**THE TASK**
After locating the line that contains "in the toolbar" in the listing below, write out that line and every following line exactly, with no other output.

**DATA RECORDS**
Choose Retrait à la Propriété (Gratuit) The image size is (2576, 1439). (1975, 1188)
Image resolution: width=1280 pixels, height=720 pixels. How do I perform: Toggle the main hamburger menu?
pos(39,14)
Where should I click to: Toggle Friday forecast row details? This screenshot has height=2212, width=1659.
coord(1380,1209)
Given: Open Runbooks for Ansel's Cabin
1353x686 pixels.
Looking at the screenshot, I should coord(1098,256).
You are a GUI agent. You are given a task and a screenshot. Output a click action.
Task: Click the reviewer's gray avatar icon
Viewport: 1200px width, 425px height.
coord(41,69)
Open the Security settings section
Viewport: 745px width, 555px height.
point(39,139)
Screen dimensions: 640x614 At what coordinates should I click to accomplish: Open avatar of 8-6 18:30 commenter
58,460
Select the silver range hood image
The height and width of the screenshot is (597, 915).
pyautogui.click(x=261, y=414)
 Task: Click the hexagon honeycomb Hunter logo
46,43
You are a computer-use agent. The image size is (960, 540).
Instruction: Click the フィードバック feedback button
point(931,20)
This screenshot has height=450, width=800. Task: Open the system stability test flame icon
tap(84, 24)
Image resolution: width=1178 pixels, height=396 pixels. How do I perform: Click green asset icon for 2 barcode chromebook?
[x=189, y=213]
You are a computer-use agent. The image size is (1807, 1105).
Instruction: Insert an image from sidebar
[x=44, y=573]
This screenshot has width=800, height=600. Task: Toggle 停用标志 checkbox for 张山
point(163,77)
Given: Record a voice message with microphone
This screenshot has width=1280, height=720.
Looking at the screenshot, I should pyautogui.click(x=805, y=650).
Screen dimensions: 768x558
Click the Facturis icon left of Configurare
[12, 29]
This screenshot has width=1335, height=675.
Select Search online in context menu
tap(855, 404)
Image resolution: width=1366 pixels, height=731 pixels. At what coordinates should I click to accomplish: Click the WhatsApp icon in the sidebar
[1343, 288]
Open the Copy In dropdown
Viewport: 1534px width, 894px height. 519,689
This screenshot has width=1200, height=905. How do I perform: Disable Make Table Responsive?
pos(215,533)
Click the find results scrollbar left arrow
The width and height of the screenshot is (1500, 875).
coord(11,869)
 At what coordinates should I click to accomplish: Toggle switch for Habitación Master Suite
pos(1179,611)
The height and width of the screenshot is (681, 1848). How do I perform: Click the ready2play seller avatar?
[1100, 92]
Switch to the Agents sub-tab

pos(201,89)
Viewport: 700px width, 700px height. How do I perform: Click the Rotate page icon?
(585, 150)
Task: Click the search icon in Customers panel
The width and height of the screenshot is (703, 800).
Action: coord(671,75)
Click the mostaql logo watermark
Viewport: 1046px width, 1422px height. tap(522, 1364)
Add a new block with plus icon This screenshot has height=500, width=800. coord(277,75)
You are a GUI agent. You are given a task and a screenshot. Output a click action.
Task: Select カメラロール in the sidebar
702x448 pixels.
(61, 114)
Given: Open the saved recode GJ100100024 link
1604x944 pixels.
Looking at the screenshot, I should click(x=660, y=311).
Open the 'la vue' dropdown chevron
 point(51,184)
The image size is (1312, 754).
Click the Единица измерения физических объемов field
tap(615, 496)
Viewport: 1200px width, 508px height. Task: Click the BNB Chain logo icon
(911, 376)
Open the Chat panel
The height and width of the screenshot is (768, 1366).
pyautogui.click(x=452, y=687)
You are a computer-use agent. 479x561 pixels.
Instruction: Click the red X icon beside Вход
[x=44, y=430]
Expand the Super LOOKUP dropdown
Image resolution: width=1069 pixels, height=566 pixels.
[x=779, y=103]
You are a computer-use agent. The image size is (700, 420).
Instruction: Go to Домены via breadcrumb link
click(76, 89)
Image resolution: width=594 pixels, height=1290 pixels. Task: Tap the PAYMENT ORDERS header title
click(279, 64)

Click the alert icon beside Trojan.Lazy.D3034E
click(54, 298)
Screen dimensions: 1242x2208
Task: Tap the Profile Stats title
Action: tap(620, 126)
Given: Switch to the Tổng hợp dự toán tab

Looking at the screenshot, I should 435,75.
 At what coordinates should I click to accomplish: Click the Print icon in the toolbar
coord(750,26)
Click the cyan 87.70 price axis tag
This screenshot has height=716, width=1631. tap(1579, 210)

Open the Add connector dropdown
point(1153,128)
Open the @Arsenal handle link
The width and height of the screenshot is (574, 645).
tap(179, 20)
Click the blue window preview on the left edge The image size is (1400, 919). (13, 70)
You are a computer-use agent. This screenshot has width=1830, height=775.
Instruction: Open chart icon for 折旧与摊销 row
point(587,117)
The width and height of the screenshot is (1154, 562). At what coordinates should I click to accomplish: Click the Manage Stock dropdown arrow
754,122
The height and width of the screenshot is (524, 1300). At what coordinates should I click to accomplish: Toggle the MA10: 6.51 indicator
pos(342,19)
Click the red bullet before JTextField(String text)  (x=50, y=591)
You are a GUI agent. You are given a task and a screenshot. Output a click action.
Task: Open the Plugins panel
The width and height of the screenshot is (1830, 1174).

**SOLVED PROBLEM**
 At what coordinates should I click to accomplish: Click the Print icon in the toolbar
coord(750,26)
Click the cyan 87.70 price axis tag
This screenshot has height=716, width=1631. tap(1579, 210)

Open the Add connector dropdown
point(1153,128)
Open the @Arsenal handle link
The width and height of the screenshot is (574, 645).
tap(179, 20)
Click the blue window preview on the left edge The image size is (1400, 919). (13, 70)
You are a computer-use agent. This screenshot has width=1830, height=775.
Instruction: Open chart icon for 折旧与摊销 row
point(587,117)
The width and height of the screenshot is (1154, 562). At what coordinates should I click to accomplish: Click the Manage Stock dropdown arrow
754,122
The height and width of the screenshot is (524, 1300). At what coordinates should I click to accomplish: Toggle the MA10: 6.51 indicator
pos(342,19)
Click the red bullet before JTextField(String text)  (x=50, y=591)
You are a GUI agent. You are given a task and a screenshot. Output a click action.
Task: Open the Plugins panel
The width and height of the screenshot is (1830, 1174).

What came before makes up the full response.